DIRECTIONS FOR THIS TASK. Rewrite the records, from their start through the line containing "coord(312,278)", as a Markdown table with a Row column giving the row number and a Line column giving that line, skipping any blank lines. Leave the pictures out of the table.

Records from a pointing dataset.

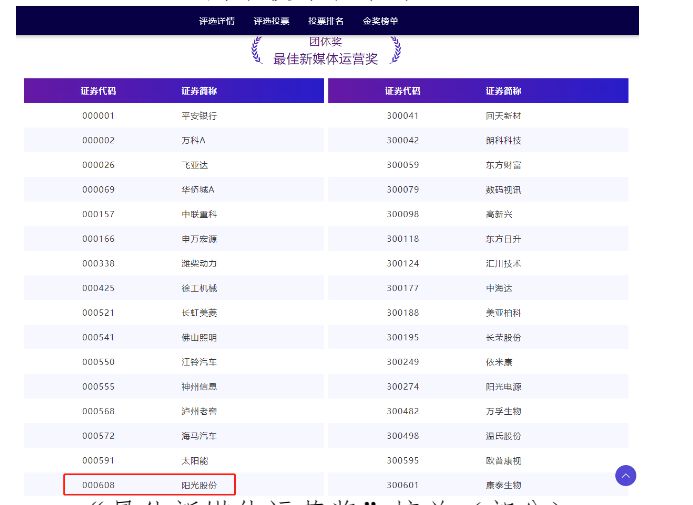Open the 投票排名 page
Image resolution: width=693 pixels, height=505 pixels.
coord(325,20)
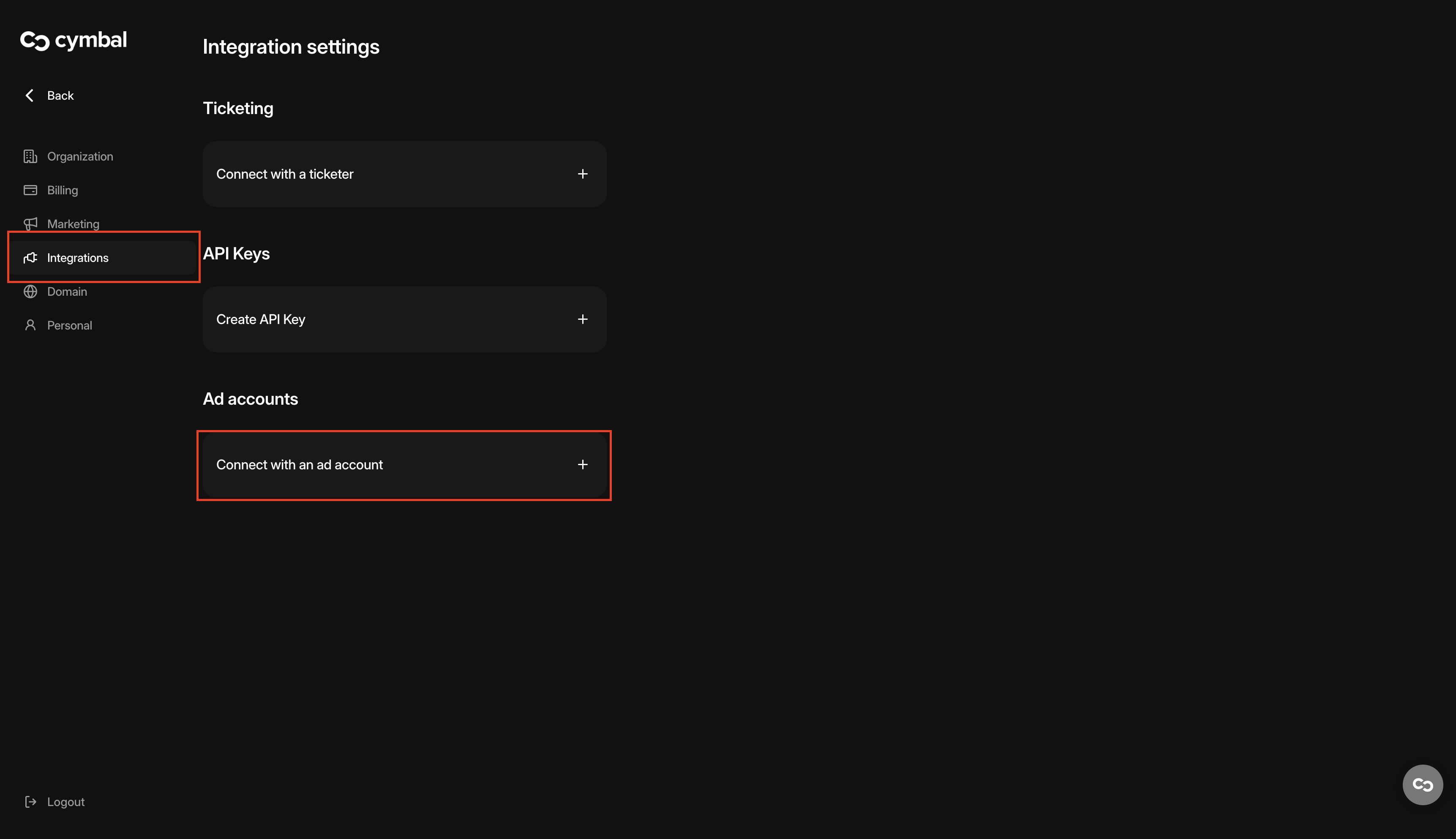Click the Back chevron arrow icon
This screenshot has height=839, width=1456.
pyautogui.click(x=30, y=95)
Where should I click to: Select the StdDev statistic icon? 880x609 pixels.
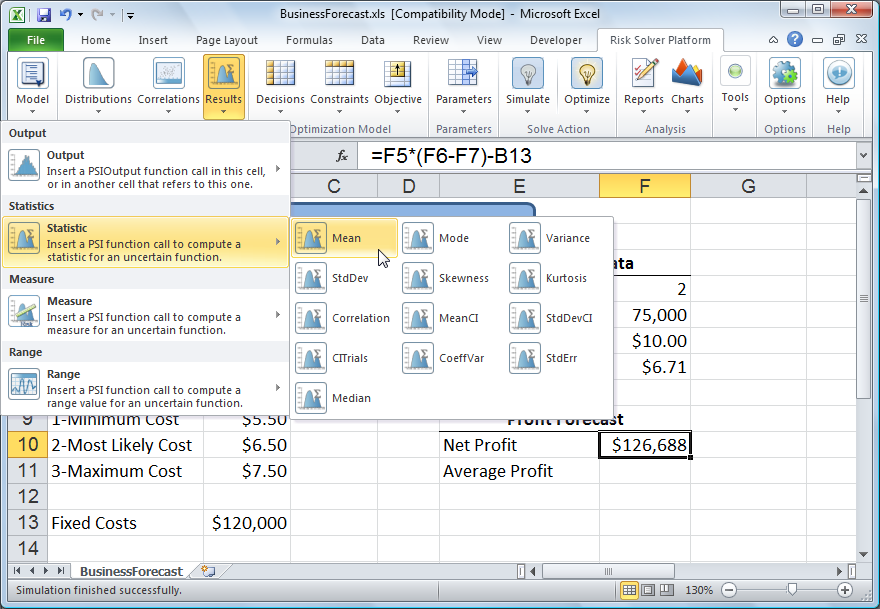coord(312,278)
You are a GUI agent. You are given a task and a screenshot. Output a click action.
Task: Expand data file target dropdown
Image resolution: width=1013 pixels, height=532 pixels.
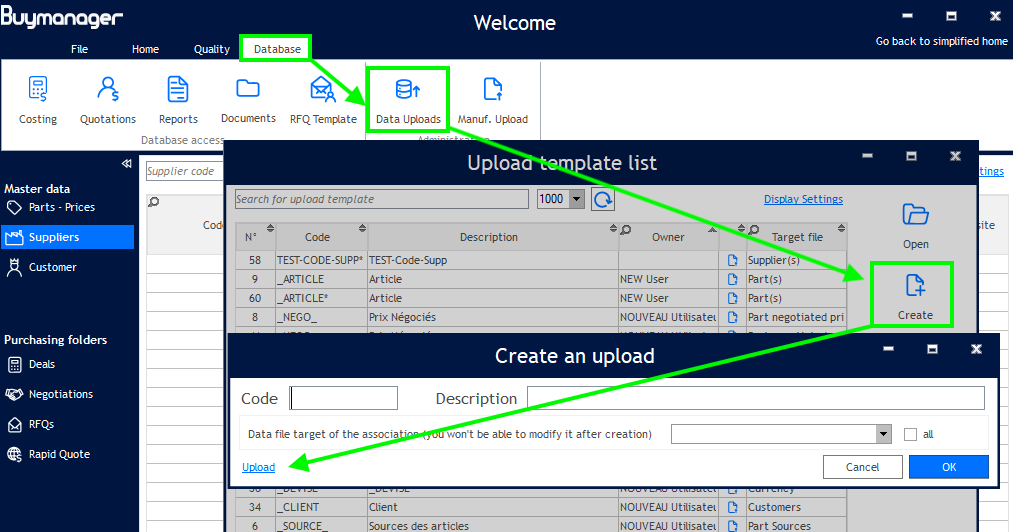[883, 434]
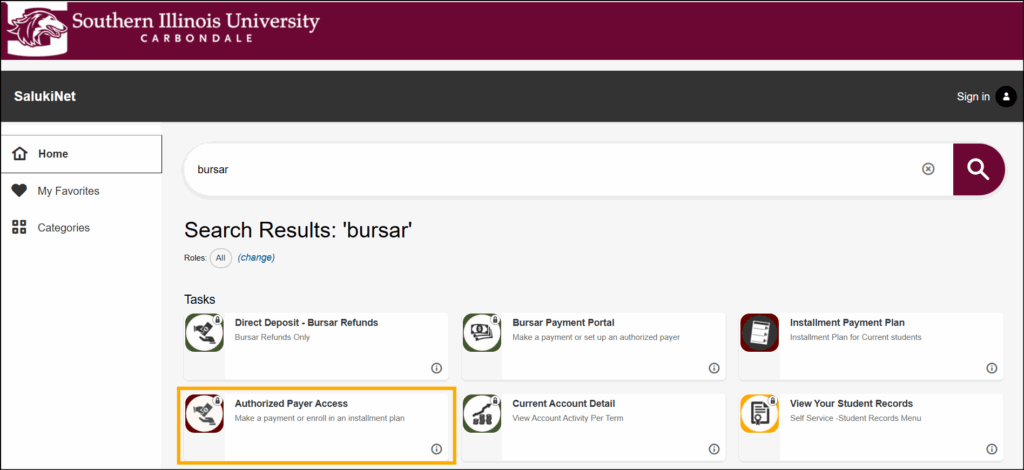Go to Home in the sidebar
This screenshot has width=1024, height=470.
[53, 154]
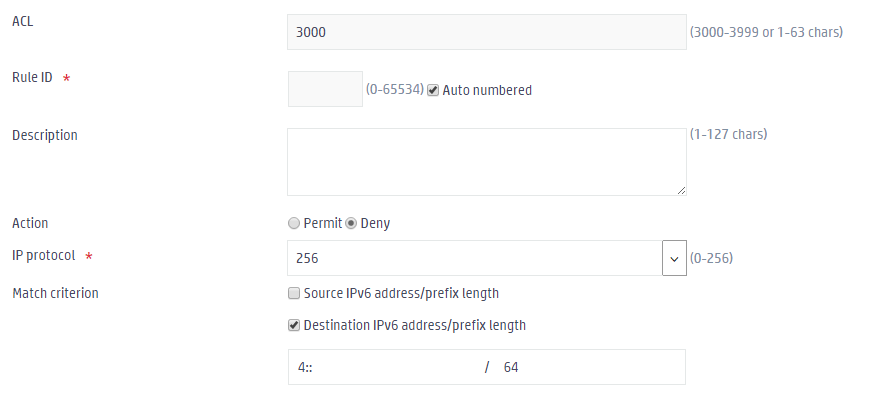The height and width of the screenshot is (396, 875).
Task: Click the prefix length value 64
Action: tap(511, 367)
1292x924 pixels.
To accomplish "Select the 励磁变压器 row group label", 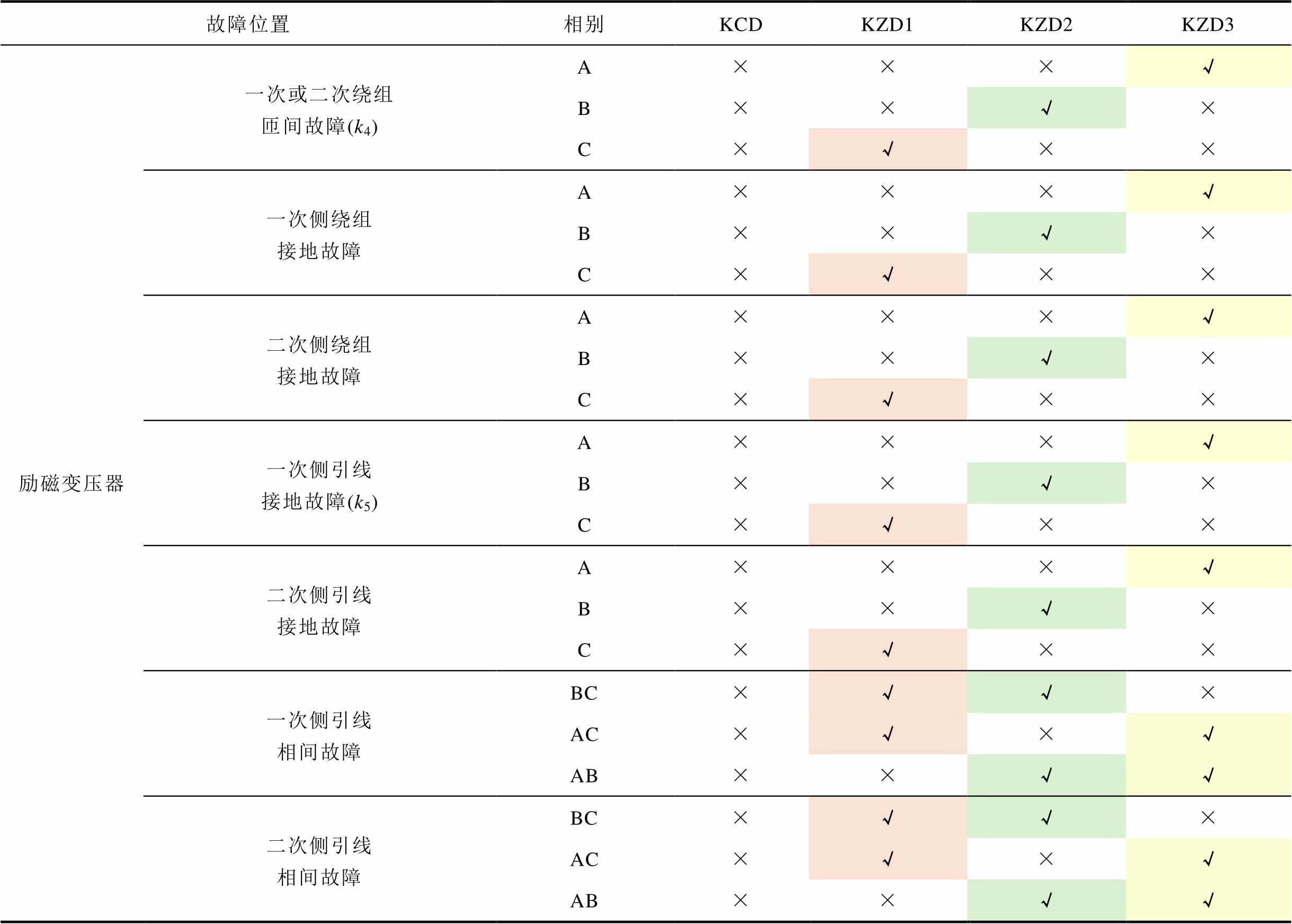I will pyautogui.click(x=71, y=483).
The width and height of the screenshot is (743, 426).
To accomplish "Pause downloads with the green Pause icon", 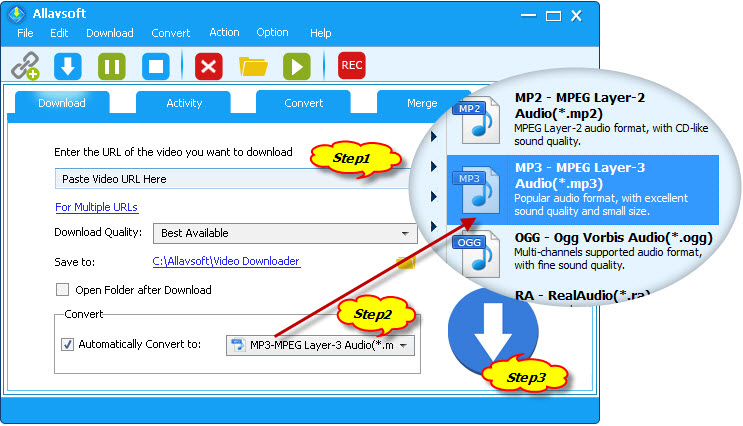I will click(x=111, y=67).
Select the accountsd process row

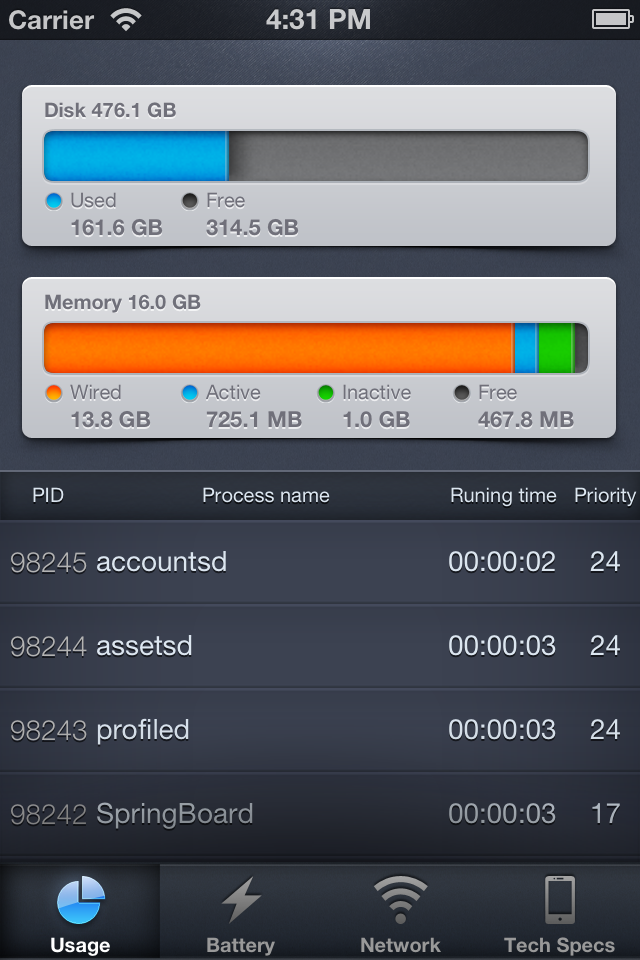(x=320, y=562)
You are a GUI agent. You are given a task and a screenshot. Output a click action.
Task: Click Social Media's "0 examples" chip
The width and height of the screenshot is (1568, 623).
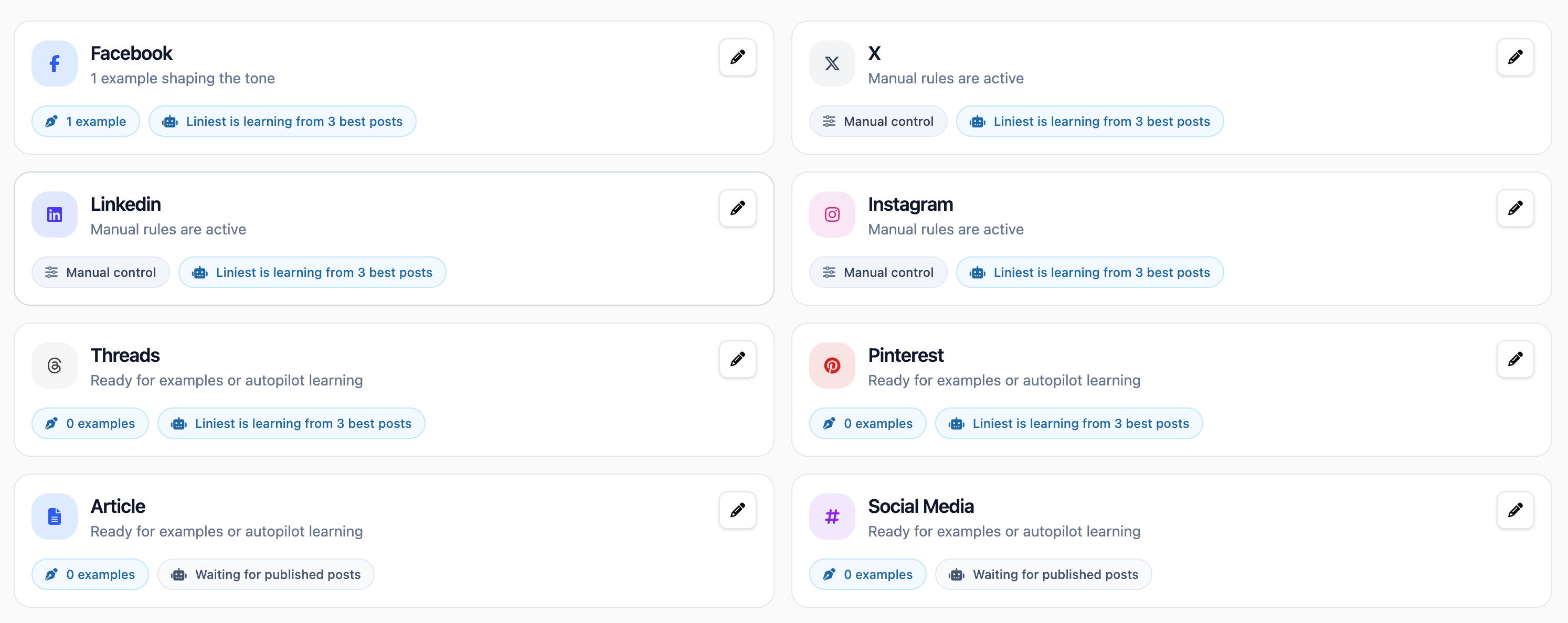coord(867,574)
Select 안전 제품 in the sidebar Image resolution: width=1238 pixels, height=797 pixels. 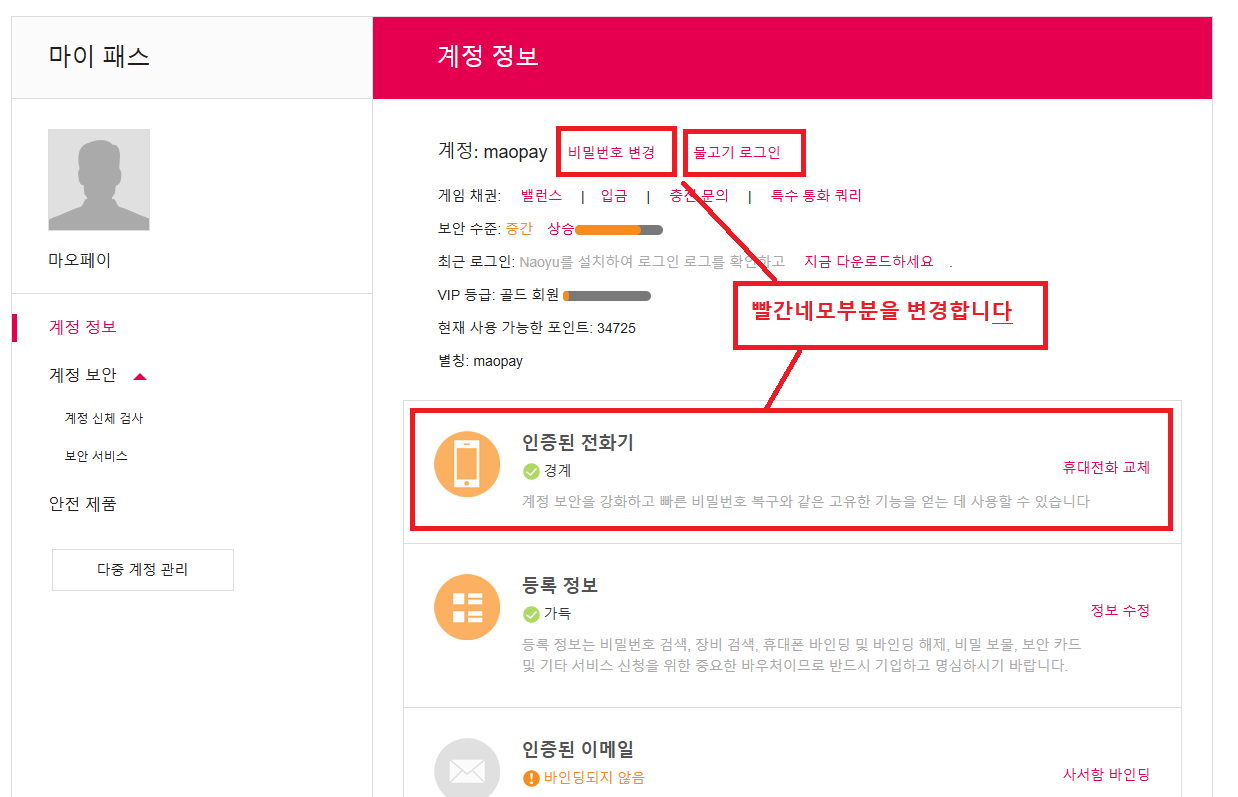pos(83,503)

THE SOLUTION.
| Row | Line |
|---|---|
| 1 | Open the 投票排名 page |
| 2 | Image resolution: width=693 pixels, height=505 pixels. |
| 3 | coord(325,20) |
| 4 | Click the Back chevron arrow icon |
| 5 | This screenshot has height=839, width=1456. |
| 6 | pyautogui.click(x=30, y=95) |
| 7 | Where should I click to: Select the StdDev statistic icon? 880x609 pixels. |
| 8 | coord(312,278) |